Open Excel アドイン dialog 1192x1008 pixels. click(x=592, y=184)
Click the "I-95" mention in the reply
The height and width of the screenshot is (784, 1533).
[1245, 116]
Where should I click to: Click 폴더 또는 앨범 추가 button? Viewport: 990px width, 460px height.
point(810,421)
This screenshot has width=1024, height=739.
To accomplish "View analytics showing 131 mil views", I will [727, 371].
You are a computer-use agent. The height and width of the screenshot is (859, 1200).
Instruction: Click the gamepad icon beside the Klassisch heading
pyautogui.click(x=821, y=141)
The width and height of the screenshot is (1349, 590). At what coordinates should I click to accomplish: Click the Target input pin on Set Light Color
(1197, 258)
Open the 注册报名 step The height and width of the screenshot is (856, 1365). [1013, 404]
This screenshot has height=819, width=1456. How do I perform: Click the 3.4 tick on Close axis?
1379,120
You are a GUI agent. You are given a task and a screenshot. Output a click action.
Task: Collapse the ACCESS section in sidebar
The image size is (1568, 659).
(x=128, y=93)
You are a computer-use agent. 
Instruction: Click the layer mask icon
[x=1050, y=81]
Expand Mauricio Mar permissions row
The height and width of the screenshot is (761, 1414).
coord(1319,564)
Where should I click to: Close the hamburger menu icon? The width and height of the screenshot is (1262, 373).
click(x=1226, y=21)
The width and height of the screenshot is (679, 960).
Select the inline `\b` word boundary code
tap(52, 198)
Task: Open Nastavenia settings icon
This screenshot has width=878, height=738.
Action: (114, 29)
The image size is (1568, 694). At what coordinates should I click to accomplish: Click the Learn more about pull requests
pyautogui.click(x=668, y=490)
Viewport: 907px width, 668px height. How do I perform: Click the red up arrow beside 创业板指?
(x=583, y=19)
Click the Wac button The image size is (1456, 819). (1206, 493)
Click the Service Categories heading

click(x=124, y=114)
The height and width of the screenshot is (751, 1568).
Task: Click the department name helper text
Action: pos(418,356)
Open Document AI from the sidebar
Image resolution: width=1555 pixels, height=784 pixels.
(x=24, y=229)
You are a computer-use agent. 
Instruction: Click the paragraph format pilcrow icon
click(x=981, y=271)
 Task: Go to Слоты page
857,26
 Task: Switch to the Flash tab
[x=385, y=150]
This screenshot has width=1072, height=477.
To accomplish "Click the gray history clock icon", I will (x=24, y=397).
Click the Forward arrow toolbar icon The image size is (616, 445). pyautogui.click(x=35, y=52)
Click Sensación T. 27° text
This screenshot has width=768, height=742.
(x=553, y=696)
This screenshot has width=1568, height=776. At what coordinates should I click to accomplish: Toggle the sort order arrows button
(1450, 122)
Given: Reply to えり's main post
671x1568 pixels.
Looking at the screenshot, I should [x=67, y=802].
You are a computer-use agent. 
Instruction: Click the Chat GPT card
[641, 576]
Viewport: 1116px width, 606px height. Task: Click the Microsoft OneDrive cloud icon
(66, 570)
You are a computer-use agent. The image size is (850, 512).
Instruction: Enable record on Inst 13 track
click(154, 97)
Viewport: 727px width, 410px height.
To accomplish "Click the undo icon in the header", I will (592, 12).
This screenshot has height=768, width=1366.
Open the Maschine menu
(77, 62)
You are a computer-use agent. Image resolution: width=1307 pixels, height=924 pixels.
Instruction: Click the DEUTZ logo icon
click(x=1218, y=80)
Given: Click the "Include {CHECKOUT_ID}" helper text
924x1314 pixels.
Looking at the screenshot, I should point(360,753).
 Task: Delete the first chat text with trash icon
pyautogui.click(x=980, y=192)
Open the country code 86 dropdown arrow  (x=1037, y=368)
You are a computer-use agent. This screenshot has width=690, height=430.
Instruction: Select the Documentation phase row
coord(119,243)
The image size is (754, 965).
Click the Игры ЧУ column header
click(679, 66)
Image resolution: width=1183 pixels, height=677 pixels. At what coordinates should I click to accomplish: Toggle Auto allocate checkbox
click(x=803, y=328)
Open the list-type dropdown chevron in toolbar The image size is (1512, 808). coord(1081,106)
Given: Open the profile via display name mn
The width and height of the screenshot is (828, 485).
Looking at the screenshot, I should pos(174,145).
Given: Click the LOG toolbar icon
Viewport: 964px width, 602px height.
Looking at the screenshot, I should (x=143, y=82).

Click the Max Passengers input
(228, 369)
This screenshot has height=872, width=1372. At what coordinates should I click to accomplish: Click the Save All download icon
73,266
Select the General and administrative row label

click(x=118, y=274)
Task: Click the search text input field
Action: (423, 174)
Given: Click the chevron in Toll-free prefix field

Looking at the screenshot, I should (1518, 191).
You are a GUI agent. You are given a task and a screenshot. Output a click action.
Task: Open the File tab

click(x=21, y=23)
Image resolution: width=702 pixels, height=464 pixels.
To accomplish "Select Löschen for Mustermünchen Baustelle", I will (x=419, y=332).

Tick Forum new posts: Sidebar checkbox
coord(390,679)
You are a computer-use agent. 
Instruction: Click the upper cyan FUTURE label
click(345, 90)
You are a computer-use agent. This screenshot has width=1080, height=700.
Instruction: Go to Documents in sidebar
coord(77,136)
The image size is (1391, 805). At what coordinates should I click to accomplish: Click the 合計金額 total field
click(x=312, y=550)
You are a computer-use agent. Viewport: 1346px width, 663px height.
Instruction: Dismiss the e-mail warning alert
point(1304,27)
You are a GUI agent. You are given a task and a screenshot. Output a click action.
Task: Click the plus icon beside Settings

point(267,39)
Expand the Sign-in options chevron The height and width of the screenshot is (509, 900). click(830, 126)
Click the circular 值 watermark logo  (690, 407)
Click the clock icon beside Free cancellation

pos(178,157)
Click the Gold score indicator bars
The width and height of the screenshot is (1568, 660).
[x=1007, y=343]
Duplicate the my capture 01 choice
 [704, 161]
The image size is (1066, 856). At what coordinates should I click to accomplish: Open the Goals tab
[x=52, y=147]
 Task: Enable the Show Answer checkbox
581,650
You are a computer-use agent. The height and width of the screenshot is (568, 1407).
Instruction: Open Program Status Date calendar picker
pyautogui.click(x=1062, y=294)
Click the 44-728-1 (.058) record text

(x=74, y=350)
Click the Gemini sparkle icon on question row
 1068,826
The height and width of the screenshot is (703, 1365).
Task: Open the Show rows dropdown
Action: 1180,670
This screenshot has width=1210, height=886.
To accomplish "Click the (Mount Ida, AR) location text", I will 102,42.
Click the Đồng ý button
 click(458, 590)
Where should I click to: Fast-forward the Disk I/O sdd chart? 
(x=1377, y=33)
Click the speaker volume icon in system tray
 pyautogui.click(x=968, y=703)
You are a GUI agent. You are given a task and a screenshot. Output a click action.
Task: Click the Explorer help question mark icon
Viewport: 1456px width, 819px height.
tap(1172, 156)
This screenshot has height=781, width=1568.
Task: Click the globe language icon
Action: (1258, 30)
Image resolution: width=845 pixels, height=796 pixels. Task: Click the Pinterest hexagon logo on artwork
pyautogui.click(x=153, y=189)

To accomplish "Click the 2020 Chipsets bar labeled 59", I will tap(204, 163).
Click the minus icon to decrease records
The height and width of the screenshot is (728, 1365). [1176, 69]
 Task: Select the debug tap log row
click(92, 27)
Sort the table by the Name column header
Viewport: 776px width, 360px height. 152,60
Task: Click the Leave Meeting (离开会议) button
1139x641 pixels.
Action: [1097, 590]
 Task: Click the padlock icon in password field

Your objective:
Copy out all of the material, word for word.

Solution below:
Open Excel アドイン dialog 1192x1008 pixels. click(x=592, y=184)
Click the "I-95" mention in the reply
The height and width of the screenshot is (784, 1533).
[1245, 116]
Where should I click to: Click 폴더 또는 앨범 추가 button? Viewport: 990px width, 460px height.
point(810,421)
This screenshot has width=1024, height=739.
To accomplish "View analytics showing 131 mil views", I will [727, 371].
You are a computer-use agent. The height and width of the screenshot is (859, 1200).
Instruction: Click the gamepad icon beside the Klassisch heading
pyautogui.click(x=821, y=141)
The width and height of the screenshot is (1349, 590). At what coordinates should I click to accomplish: Click the Target input pin on Set Light Color
(1197, 258)
Open the 注册报名 step The height and width of the screenshot is (856, 1365). [1013, 404]
This screenshot has height=819, width=1456. How do I perform: Click the 3.4 tick on Close axis?
1379,120
You are a GUI agent. You are given a task and a screenshot. Output a click action.
Task: Collapse the ACCESS section in sidebar
The image size is (1568, 659).
(x=128, y=93)
You are a computer-use agent. 
Instruction: Click the layer mask icon
[x=1050, y=81]
Expand Mauricio Mar permissions row
The height and width of the screenshot is (761, 1414).
coord(1319,564)
Where should I click to: Close the hamburger menu icon? The width and height of the screenshot is (1262, 373).
click(x=1226, y=21)
The width and height of the screenshot is (679, 960).
Select the inline `\b` word boundary code
tap(52, 198)
Task: Open Nastavenia settings icon
This screenshot has width=878, height=738.
Action: (114, 29)
The image size is (1568, 694). At what coordinates should I click to accomplish: Click the Learn more about pull requests
pyautogui.click(x=668, y=490)
Viewport: 907px width, 668px height. How do I perform: Click the red up arrow beside 创业板指?
(x=583, y=19)
Click the Wac button The image size is (1456, 819). (1206, 493)
Click the Service Categories heading

click(x=124, y=114)
The height and width of the screenshot is (751, 1568).
Task: Click the department name helper text
Action: pos(418,356)
Open Document AI from the sidebar
Image resolution: width=1555 pixels, height=784 pixels.
(x=24, y=229)
You are a computer-use agent. 
Instruction: Click the paragraph format pilcrow icon
click(x=981, y=271)
 Task: Go to Слоты page
857,26
 Task: Switch to the Flash tab
[x=385, y=150]
This screenshot has width=1072, height=477.
To accomplish "Click the gray history clock icon", I will (x=24, y=397).
Click the Forward arrow toolbar icon The image size is (616, 445). pyautogui.click(x=35, y=52)
Click Sensación T. 27° text
This screenshot has width=768, height=742.
(x=553, y=696)
This screenshot has width=1568, height=776. At what coordinates should I click to accomplish: Toggle the sort order arrows button
(1450, 122)
Given: Reply to えり's main post
671x1568 pixels.
Looking at the screenshot, I should [x=67, y=802].
You are a computer-use agent. 
Instruction: Click the Chat GPT card
[641, 576]
Viewport: 1116px width, 606px height. Task: Click the Microsoft OneDrive cloud icon
(66, 570)
You are a computer-use agent. The image size is (850, 512).
Instruction: Enable record on Inst 13 track
click(154, 97)
Viewport: 727px width, 410px height.
To accomplish "Click the undo icon in the header", I will (592, 12).
This screenshot has height=768, width=1366.
Open the Maschine menu
(77, 62)
You are a computer-use agent. Image resolution: width=1307 pixels, height=924 pixels.
Instruction: Click the DEUTZ logo icon
click(x=1218, y=80)
Given: Click the "Include {CHECKOUT_ID}" helper text
924x1314 pixels.
Looking at the screenshot, I should point(360,753).
 Task: Delete the first chat text with trash icon
pyautogui.click(x=980, y=192)
Open the country code 86 dropdown arrow  (x=1037, y=368)
You are a computer-use agent. This screenshot has width=690, height=430.
Instruction: Select the Documentation phase row
coord(119,243)
The image size is (754, 965).
Click the Игры ЧУ column header
click(679, 66)
Image resolution: width=1183 pixels, height=677 pixels. At what coordinates should I click to accomplish: Toggle Auto allocate checkbox
click(x=803, y=328)
Open the list-type dropdown chevron in toolbar The image size is (1512, 808). coord(1081,106)
Given: Open the profile via display name mn
The width and height of the screenshot is (828, 485).
Looking at the screenshot, I should pos(174,145).
Given: Click the LOG toolbar icon
Viewport: 964px width, 602px height.
Looking at the screenshot, I should (x=143, y=82).

Click the Max Passengers input
(228, 369)
This screenshot has height=872, width=1372. At what coordinates should I click to accomplish: Click the Save All download icon
73,266
Select the General and administrative row label

click(x=118, y=274)
Task: Click the search text input field
Action: (423, 174)
Given: Click the chevron in Toll-free prefix field

Looking at the screenshot, I should (1518, 191).
You are a GUI agent. You are given a task and a screenshot. Output a click action.
Task: Open the File tab

click(x=21, y=23)
Image resolution: width=702 pixels, height=464 pixels.
To accomplish "Select Löschen for Mustermünchen Baustelle", I will (x=419, y=332).

Tick Forum new posts: Sidebar checkbox
coord(390,679)
You are a computer-use agent. 
Instruction: Click the upper cyan FUTURE label
click(345, 90)
You are a computer-use agent. This screenshot has width=1080, height=700.
Instruction: Go to Documents in sidebar
coord(77,136)
The image size is (1391, 805). At what coordinates should I click to accomplish: Click the 合計金額 total field
click(x=312, y=550)
You are a computer-use agent. Viewport: 1346px width, 663px height.
Instruction: Dismiss the e-mail warning alert
point(1304,27)
You are a GUI agent. You are given a task and a screenshot. Output a click action.
Task: Click the plus icon beside Settings

point(267,39)
Expand the Sign-in options chevron The height and width of the screenshot is (509, 900). click(830, 126)
Click the circular 值 watermark logo  (690, 407)
Click the clock icon beside Free cancellation

pos(178,157)
Click the Gold score indicator bars
The width and height of the screenshot is (1568, 660).
[x=1007, y=343]
Duplicate the my capture 01 choice
 [704, 161]
The image size is (1066, 856). At what coordinates should I click to accomplish: Open the Goals tab
[x=52, y=147]
 Task: Enable the Show Answer checkbox
581,650
You are a computer-use agent. The height and width of the screenshot is (568, 1407).
Instruction: Open Program Status Date calendar picker
pyautogui.click(x=1062, y=294)
Click the 44-728-1 (.058) record text

(x=74, y=350)
Click the Gemini sparkle icon on question row
 1068,826
The height and width of the screenshot is (703, 1365).
Task: Open the Show rows dropdown
Action: 1180,670
This screenshot has width=1210, height=886.
To accomplish "Click the (Mount Ida, AR) location text", I will 102,42.
Click the Đồng ý button
 click(458, 590)
Where should I click to: Fast-forward the Disk I/O sdd chart? 
(x=1377, y=33)
Click the speaker volume icon in system tray
 pyautogui.click(x=968, y=703)
You are a GUI agent. You are given a task and a screenshot. Output a click action.
Task: Click the Explorer help question mark icon
Viewport: 1456px width, 819px height.
tap(1172, 156)
This screenshot has height=781, width=1568.
Task: Click the globe language icon
Action: (1258, 30)
Image resolution: width=845 pixels, height=796 pixels. Task: Click the Pinterest hexagon logo on artwork
pyautogui.click(x=153, y=189)

To accomplish "Click the 2020 Chipsets bar labeled 59", I will tap(204, 163).
Click the minus icon to decrease records
The height and width of the screenshot is (728, 1365). [1176, 69]
 Task: Select the debug tap log row
click(92, 27)
Sort the table by the Name column header
Viewport: 776px width, 360px height. 152,60
Task: Click the Leave Meeting (离开会议) button
1139x641 pixels.
Action: [1097, 590]
 Task: Click the padlock icon in password field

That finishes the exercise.